Set of tasks
[1] In the passage about tampered PIN pads at Barnes & Noble, begin at the words "In a statement" and stop after "of its stores.". Write that part out again with "bookstore chain" changed to "book retailer".
[2] In the passage about tampered PIN pads at Barnes & Noble, on what date did the retailer disable all of its PIN devices?

Passage shown
— Start —
In a statement issued Tuesday evening, the nation’s largest bookstore chain said that in September it detected a problem with a PIN pad device used by customers to swipe their credit cards in one of its stores.

The retailer investigated the issue, and then disabled all 7,000 PIN devices in use at its nearly 700 consumer stores on Sept. 14. It then recalled all of the devices for physical inspection and determined 63 devices, each one from a different store, had been tampered with.

Stores affected were in California, Florida, New York, New Jersey, Rhode Island, Connecticut, Massachusetts, Illinois, and Pennsylvania.

The retailer notified the FBI and the U.S. Attorney’s Office for the Southern District of New York. Barnes & Noble said at that time it was asked by the FBI not to disclose the matter to the public for fear of impeding an investigation. The chain said it made the problem known Tuesday evening after the media started asking questions.

A spokesman for the FBI said it was investigating the incidents. The U.S. attorney’s office did not immediately respond to a request for comment.

Barnes & Noble said it didn’t know the number of customers affected. It also said its own internal systems weren’t breached, and that purchases on Barnes&Noble.com weren’t affected, nor were purchases made via its Nook devices or Nook apps. Member data bases weren’t breached, and customers making purchases at the retailer’s college stores also weren’t affected.
— End —
Items
— Start —
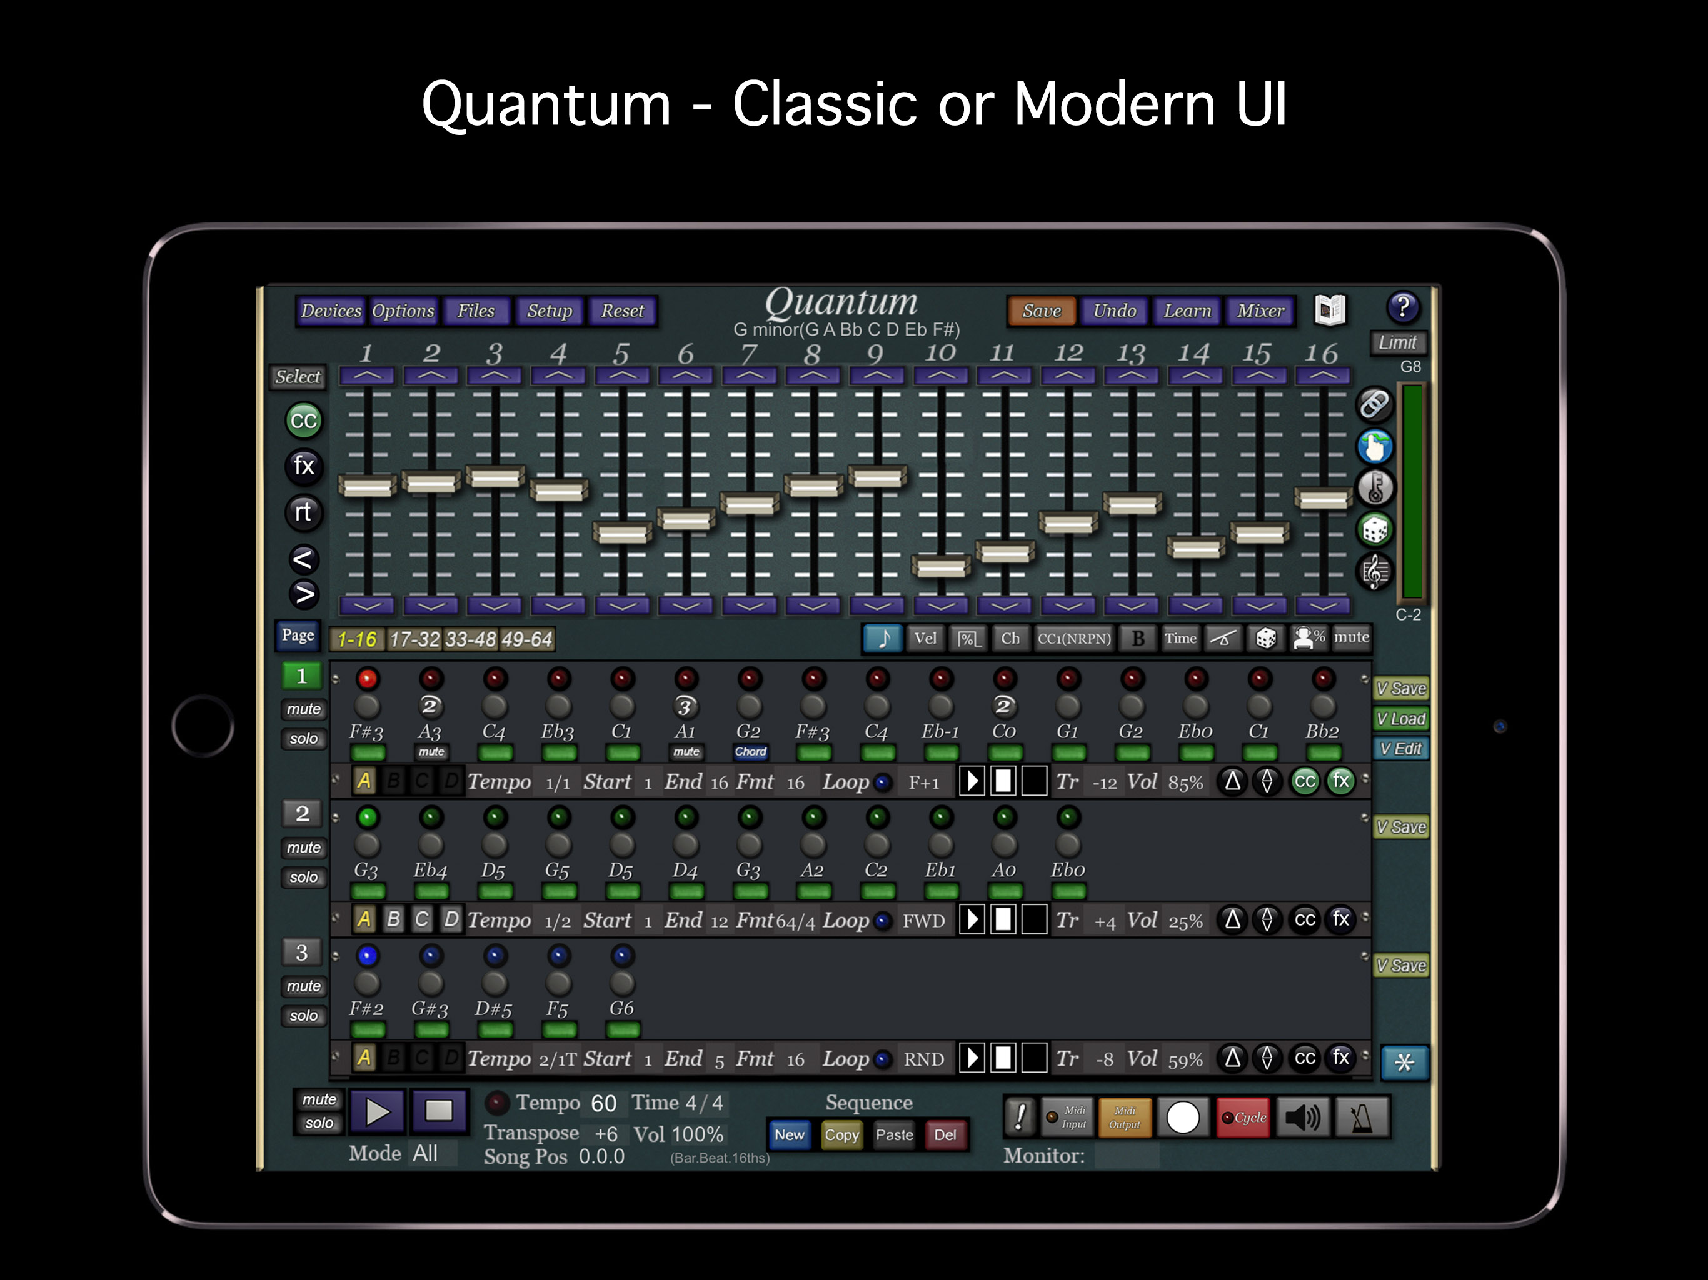The height and width of the screenshot is (1280, 1708).
Task: Click the touch hand icon
Action: [1374, 446]
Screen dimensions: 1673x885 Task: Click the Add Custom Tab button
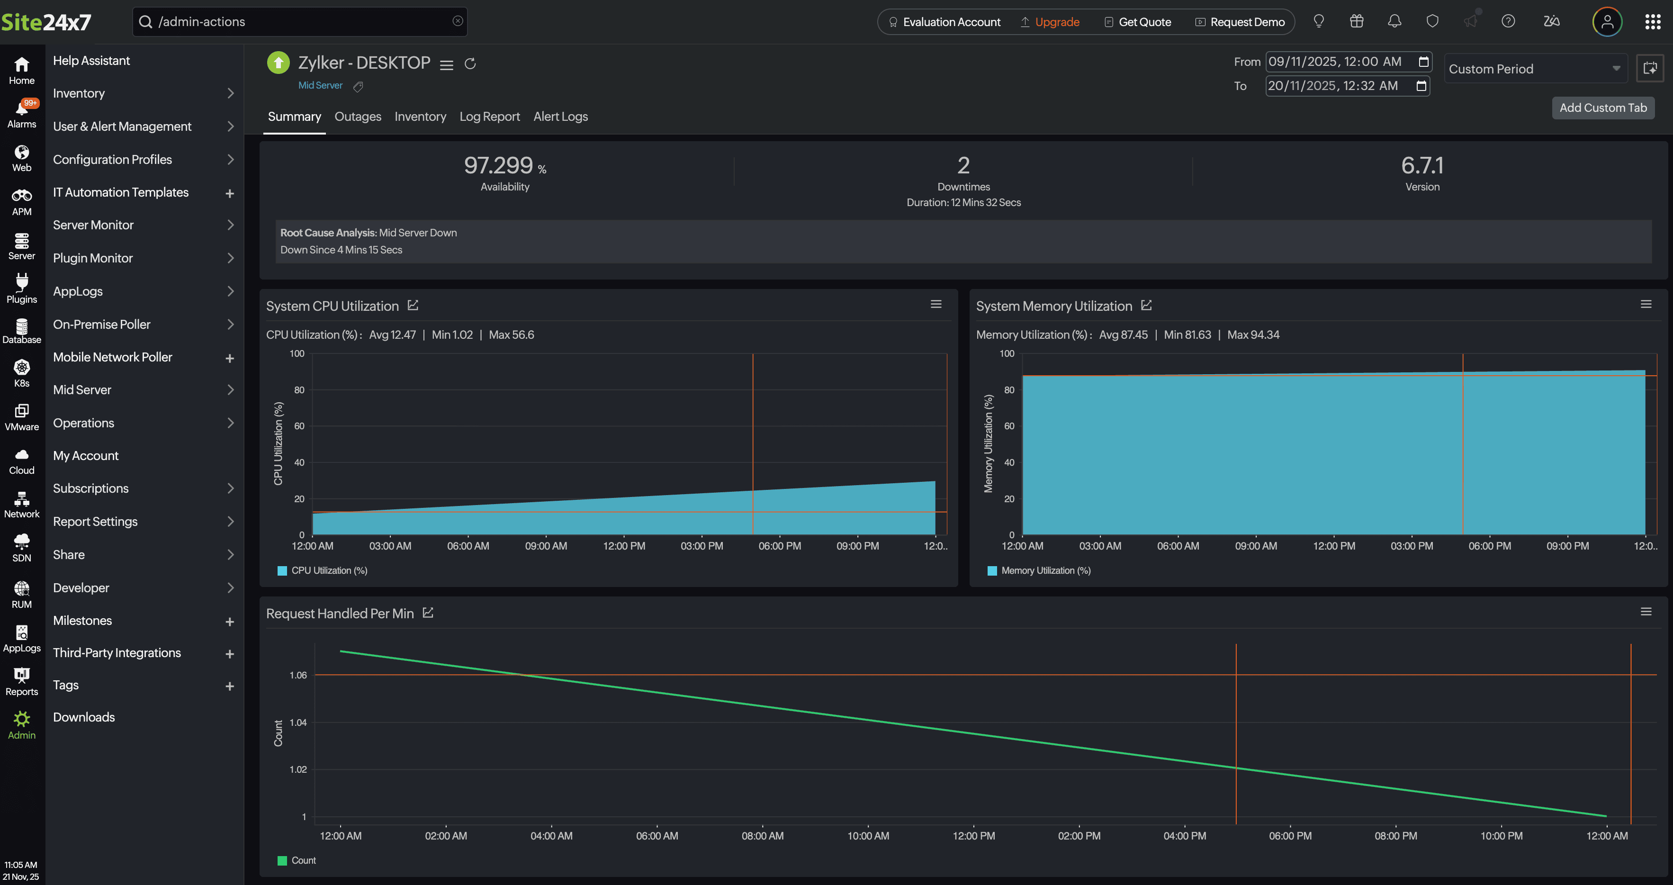pyautogui.click(x=1603, y=107)
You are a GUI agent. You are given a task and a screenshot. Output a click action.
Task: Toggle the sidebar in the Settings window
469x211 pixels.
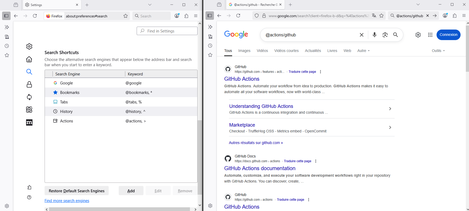click(x=6, y=16)
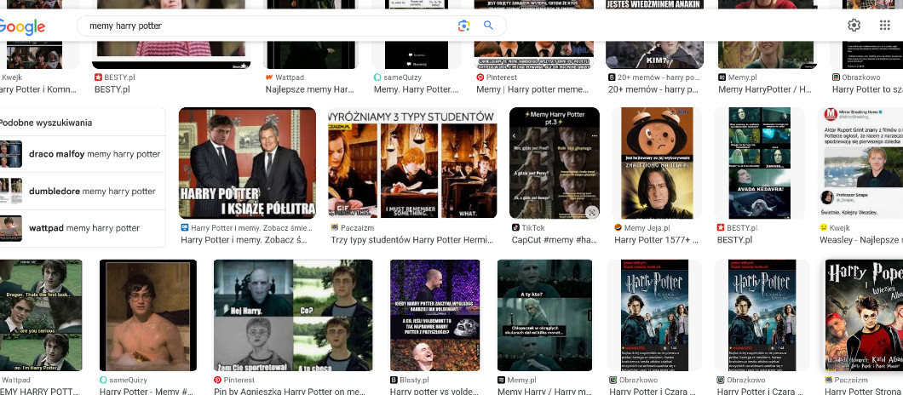Open the Snape with pumpkin meme image
This screenshot has width=903, height=395.
click(x=653, y=163)
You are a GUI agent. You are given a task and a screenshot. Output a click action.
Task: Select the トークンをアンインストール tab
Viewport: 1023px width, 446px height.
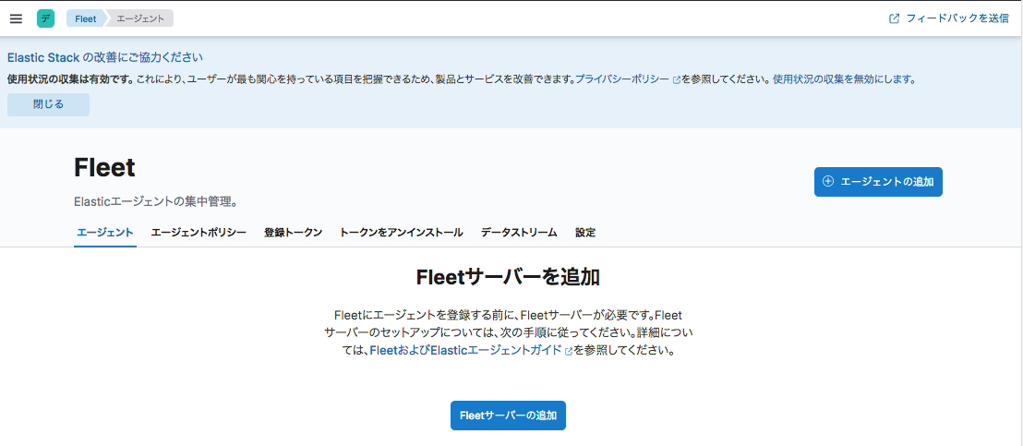coord(401,233)
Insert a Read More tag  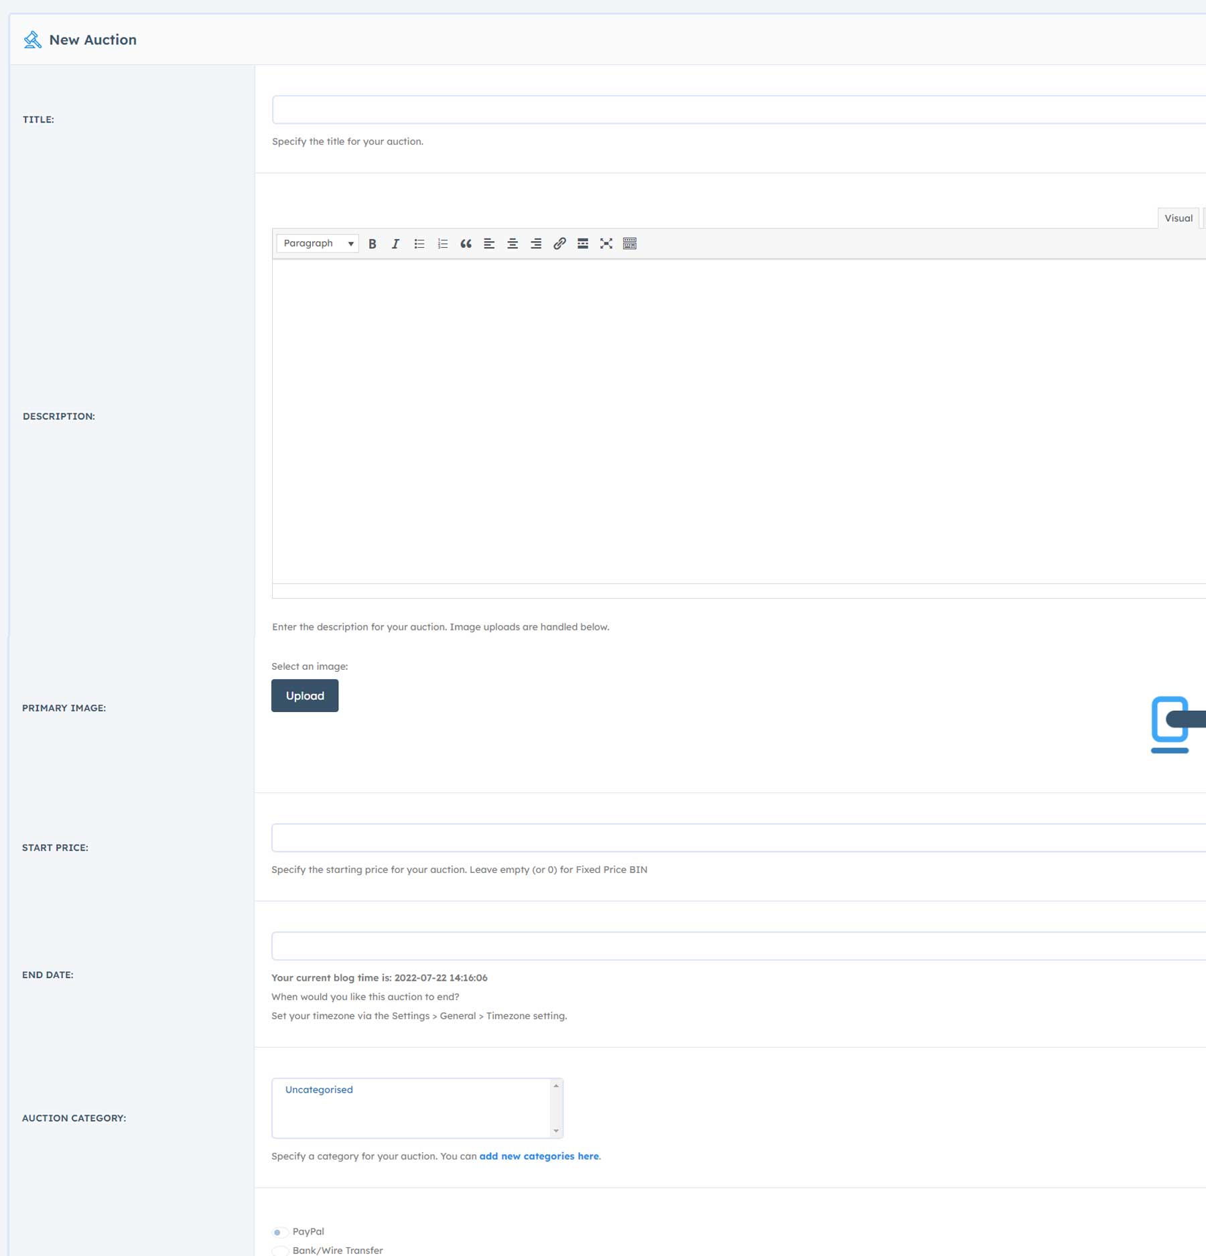pyautogui.click(x=582, y=243)
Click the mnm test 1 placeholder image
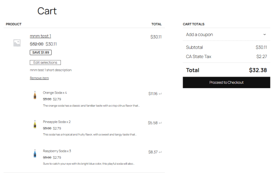This screenshot has height=173, width=278. point(17,43)
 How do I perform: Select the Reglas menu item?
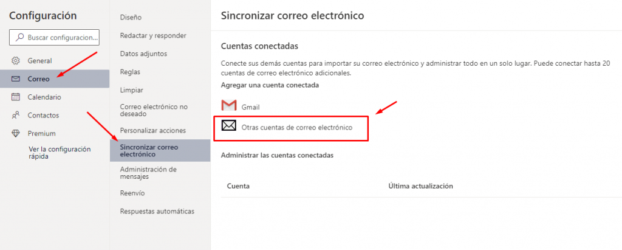(x=131, y=72)
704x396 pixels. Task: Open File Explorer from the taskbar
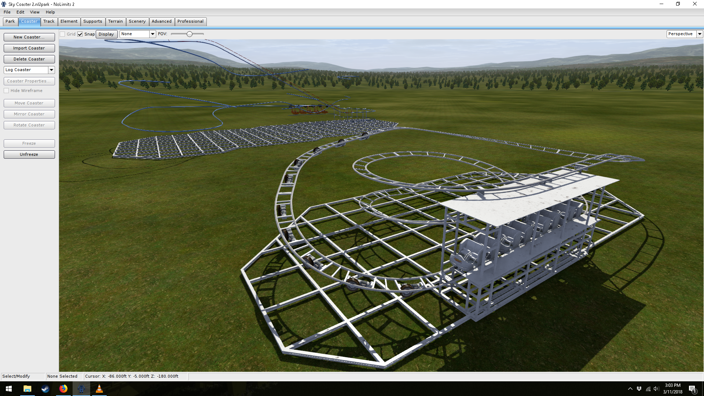[27, 389]
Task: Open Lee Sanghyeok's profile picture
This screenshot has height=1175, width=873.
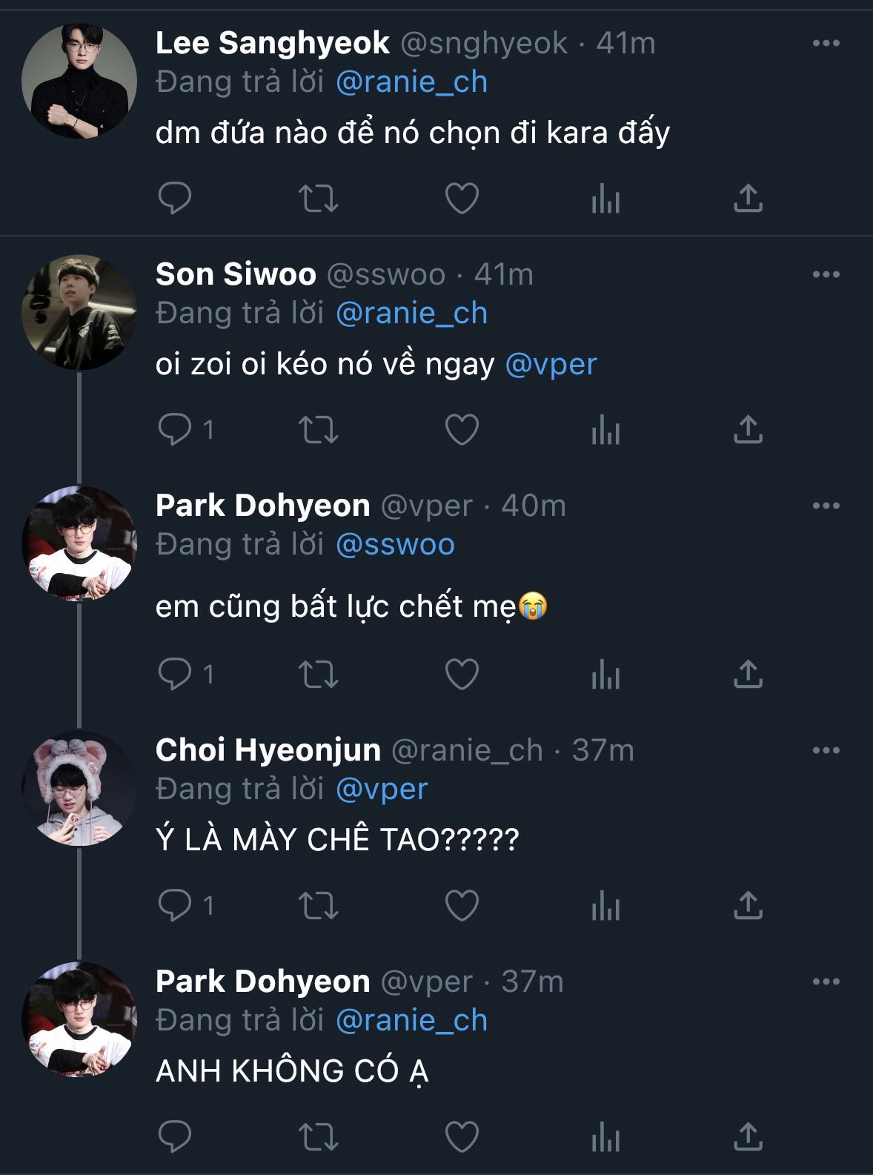Action: (x=79, y=81)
— End —
Exercise solutions
[1]
In a statement issued Tuesday evening, the nation’s largest book retailer said that in September it detected a problem with a PIN pad device used by customers to swipe their credit cards in one of its stores.

[2] Sept. 14